Great topic, thanks for the post. I don’t mind paying for healthcare, but would like more bang for my buck. The fact that the US spends more per capita on healthcare than any other country (with mediocre results by most measures) leads me to believe healthcare is costing me more than it should. I recall at a previous company being surprised that colleagues from other countries, who had the same insurance plan as myself, consistently scheduled routine doctor, dentist, eye doctor and other appointments for when they traveled back home every few years. Clearly they felt the value was better elsewhere.

Harold Tynes
Harold Tynes
1 month ago

One of the least favorite responsibilities I had in the corporate world was healthcare. It was also usually our largest cost besides payroll. Deciding how much the company would participate in healthcare costs was a powerful and scary responsibility. I learned the true regional nature of healthcare where national programs had gaps that often left small markets uncovered. A potential crisis for an employee in that area.
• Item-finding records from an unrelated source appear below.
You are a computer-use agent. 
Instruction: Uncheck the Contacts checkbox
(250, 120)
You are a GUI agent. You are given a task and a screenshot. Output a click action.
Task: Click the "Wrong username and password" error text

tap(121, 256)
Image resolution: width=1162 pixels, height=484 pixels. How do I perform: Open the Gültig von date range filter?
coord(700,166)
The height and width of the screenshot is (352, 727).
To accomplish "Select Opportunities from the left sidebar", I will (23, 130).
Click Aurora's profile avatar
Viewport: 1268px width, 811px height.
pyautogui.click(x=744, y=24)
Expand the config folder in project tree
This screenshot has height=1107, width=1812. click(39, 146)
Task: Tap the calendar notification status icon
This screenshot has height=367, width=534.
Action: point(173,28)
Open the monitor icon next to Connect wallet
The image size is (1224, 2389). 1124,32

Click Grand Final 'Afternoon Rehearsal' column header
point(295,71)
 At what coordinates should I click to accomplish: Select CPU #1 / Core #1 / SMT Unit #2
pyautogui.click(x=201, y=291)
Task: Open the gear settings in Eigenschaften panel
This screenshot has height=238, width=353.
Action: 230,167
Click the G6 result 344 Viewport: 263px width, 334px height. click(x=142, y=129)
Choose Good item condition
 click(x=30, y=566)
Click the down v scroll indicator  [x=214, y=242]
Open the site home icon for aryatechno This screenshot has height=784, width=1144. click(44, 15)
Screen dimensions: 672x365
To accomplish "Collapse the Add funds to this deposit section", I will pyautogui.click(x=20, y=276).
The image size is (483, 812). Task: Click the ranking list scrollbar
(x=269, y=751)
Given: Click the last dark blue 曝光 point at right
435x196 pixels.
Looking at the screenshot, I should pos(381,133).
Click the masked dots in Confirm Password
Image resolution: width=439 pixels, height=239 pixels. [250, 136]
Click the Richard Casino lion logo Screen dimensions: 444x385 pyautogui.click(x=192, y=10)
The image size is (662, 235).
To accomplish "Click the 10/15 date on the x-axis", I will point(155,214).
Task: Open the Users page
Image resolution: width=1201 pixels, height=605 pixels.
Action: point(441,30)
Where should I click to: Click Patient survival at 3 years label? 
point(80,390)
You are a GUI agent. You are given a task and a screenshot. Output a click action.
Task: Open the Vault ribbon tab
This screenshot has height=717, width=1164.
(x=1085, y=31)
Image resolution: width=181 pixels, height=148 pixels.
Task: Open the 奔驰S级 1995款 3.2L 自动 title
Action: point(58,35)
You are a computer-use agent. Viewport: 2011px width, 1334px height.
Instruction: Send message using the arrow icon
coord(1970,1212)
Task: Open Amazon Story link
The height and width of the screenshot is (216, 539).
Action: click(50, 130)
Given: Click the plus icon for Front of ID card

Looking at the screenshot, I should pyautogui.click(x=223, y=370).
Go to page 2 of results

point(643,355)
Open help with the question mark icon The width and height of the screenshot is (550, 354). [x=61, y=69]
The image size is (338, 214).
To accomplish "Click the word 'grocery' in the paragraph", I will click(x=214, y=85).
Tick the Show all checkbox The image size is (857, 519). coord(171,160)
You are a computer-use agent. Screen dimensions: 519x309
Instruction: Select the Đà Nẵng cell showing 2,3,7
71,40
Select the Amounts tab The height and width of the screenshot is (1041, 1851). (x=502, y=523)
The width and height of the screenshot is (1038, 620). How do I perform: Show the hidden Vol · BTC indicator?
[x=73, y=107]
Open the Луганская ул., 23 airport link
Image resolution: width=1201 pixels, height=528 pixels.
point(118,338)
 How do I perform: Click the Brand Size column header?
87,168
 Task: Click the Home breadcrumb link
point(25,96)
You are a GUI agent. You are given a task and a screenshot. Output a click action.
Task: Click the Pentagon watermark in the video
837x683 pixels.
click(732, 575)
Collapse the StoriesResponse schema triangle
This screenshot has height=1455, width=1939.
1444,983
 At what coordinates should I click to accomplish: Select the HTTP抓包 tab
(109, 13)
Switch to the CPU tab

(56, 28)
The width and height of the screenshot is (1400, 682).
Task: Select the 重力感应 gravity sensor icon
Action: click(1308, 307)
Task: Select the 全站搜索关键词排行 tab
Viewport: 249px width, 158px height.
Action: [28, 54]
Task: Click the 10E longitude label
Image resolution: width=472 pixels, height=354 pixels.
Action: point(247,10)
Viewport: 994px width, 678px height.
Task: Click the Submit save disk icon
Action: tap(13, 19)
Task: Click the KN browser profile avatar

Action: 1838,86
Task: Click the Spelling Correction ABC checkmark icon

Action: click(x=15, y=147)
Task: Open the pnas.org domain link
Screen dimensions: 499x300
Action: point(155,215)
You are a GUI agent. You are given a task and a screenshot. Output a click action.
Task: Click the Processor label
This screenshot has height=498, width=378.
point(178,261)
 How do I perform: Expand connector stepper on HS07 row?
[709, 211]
Makes you want to become a socialist.

R Quinn
R Quinn
1 month ago
Reply to  Harold Tynes

Over the years I have gradually come to the point where I see no answer except a single national program covering every individual which can be done with a combination of public and private involvement – and I do understand all the criteria, limits drawbacks that may go with that approach. However, no one has a viable alternative that I have ever heard.